## EXERCISE DETAILS
Filter the records below down to lines containing "agent".

## EXERCISE DATA
*** Block opens ***

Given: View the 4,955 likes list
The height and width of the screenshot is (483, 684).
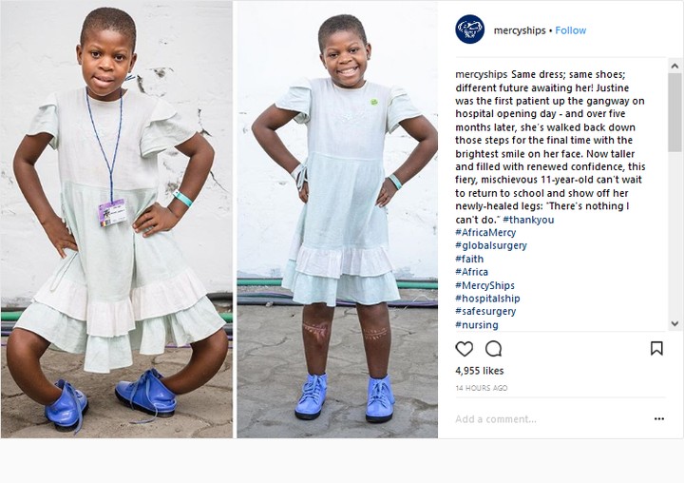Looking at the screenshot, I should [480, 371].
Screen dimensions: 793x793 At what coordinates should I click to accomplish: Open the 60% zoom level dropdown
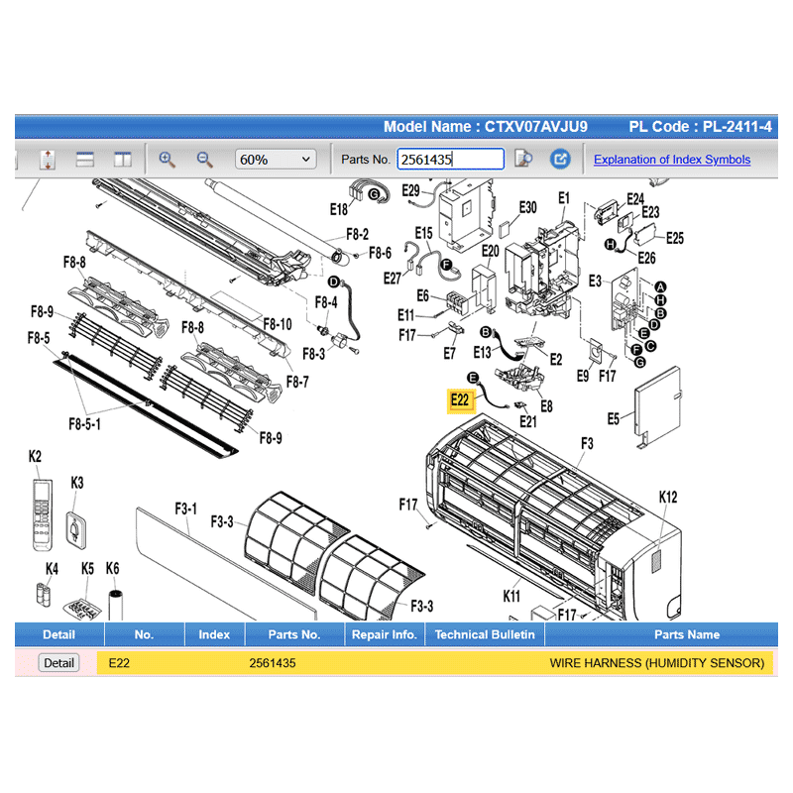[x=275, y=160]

*** Block closes ***
*** Block opens ***

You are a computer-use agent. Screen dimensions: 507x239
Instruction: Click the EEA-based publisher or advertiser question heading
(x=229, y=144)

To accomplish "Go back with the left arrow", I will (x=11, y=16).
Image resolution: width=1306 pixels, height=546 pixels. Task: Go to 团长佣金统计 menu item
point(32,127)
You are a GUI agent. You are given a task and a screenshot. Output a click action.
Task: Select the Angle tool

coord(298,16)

*** Block closes ***
*** Block opens ***

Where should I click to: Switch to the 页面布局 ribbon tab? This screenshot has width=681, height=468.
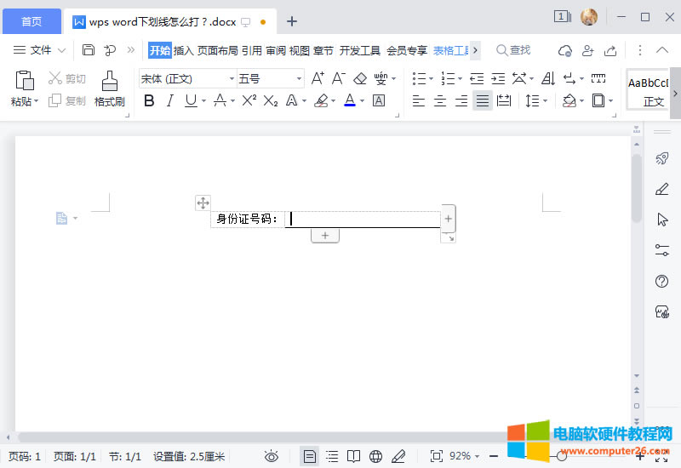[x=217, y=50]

*** Block closes ***

## OUTPUT FOR THIS TASK
You are a computer-use agent. Screen dimensions: 507x239
You are a GUI agent. You are given a task and a screenshot. Output a click action.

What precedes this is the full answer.